#### EXERCISE OBJECTIVE
Which lines run from the one containing "Click the 한국저작권위원회" through the end of the material? Transcribe them word for word, and only them.

======== GIVEN INFORMATION ========

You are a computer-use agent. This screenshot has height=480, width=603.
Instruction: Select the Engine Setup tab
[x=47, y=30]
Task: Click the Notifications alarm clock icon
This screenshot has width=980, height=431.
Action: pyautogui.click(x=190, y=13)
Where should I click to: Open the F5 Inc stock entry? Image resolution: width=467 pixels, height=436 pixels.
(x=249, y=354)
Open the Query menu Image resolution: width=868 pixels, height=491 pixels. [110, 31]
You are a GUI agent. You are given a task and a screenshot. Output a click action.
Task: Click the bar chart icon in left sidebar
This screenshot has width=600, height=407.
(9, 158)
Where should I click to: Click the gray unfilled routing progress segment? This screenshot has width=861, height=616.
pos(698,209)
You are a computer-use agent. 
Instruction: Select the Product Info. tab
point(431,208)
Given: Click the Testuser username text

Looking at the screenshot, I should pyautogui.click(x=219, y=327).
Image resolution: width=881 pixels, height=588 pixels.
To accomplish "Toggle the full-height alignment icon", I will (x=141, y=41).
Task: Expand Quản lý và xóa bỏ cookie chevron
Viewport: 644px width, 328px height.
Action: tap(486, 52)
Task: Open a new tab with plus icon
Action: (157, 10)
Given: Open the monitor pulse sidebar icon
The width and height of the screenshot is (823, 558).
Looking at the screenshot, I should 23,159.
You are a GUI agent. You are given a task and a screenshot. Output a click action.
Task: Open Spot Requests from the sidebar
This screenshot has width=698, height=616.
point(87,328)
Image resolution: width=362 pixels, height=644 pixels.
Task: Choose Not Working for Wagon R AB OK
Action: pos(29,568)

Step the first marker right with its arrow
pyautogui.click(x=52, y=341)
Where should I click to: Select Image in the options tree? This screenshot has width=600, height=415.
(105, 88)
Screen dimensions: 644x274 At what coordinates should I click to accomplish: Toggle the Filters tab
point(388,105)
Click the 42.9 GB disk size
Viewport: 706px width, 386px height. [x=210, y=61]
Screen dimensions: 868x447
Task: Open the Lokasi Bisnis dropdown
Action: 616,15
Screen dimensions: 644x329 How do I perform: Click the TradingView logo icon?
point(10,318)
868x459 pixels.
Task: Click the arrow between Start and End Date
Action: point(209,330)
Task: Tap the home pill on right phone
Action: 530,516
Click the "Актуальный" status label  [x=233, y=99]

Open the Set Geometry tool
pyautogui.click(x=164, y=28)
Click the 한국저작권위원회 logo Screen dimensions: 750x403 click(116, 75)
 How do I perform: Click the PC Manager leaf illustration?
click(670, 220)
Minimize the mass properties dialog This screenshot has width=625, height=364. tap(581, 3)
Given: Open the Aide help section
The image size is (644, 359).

========

#### SOLUTION TO THIS TASK
Click the 한국저작권위원회 logo Screen dimensions: 750x403 click(116, 75)
 How do I perform: Click the PC Manager leaf illustration?
click(670, 220)
Minimize the mass properties dialog This screenshot has width=625, height=364. tap(581, 3)
Given: Open the Aide help section
The image size is (644, 359).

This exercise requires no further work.